[Word and element location data]
----

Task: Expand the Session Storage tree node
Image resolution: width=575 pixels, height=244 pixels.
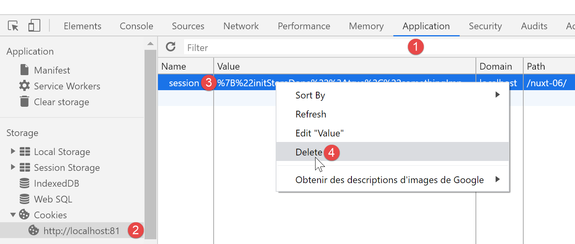Action: coord(13,167)
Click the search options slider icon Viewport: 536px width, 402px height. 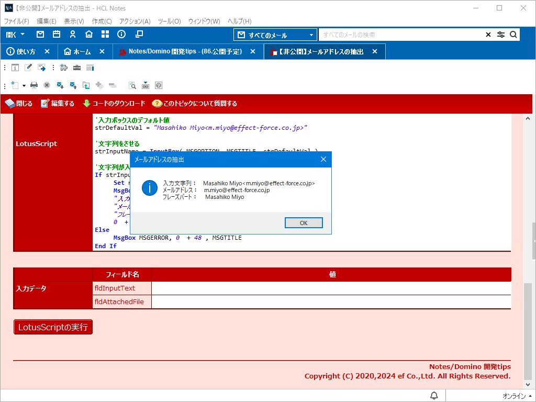501,35

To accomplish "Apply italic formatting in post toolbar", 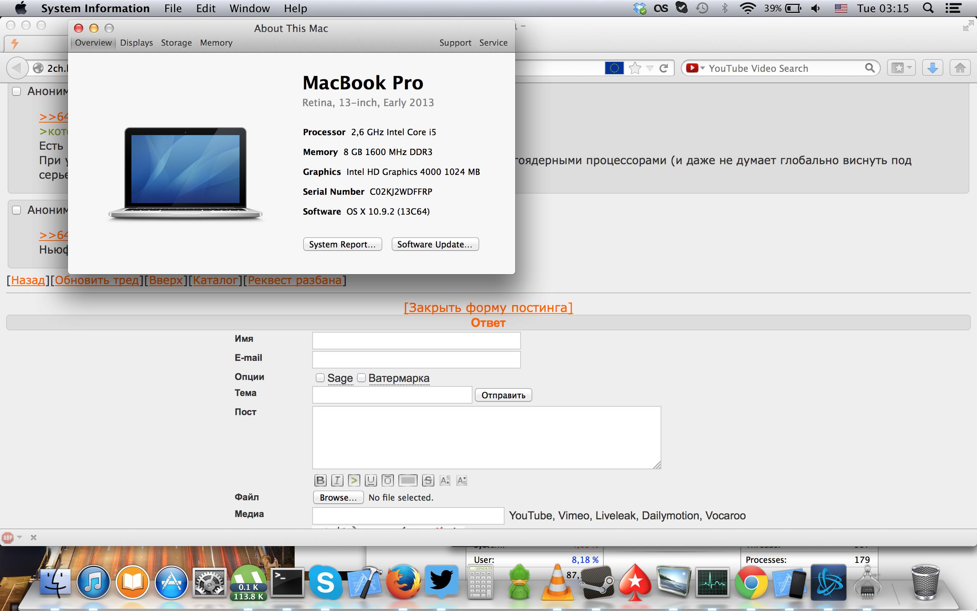I will click(337, 480).
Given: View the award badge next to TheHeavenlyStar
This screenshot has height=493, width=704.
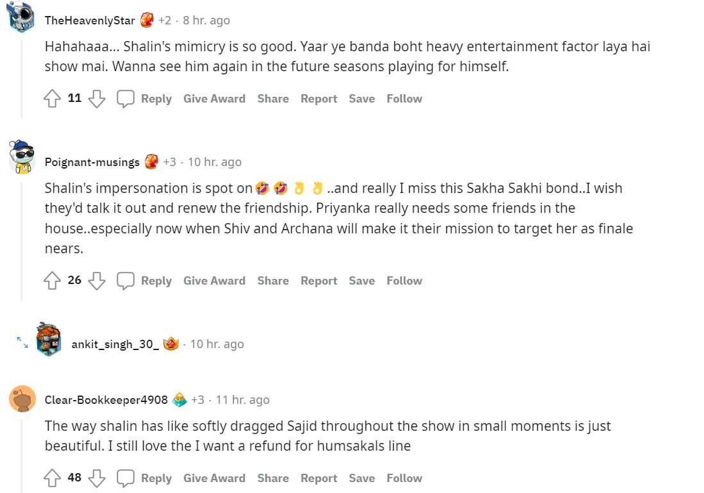Looking at the screenshot, I should coord(146,19).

----

#### Given instruction:
Rewrite the data from the line containing "Given: View the" through the end, replacing "award badge" with "trophy icon" and leaving everything else unchanged. Omit the pictures from your answer.

#### Solution to this problem:
Given: View the trophy icon next to TheHeavenlyStar
This screenshot has height=493, width=704.
Looking at the screenshot, I should coord(146,19).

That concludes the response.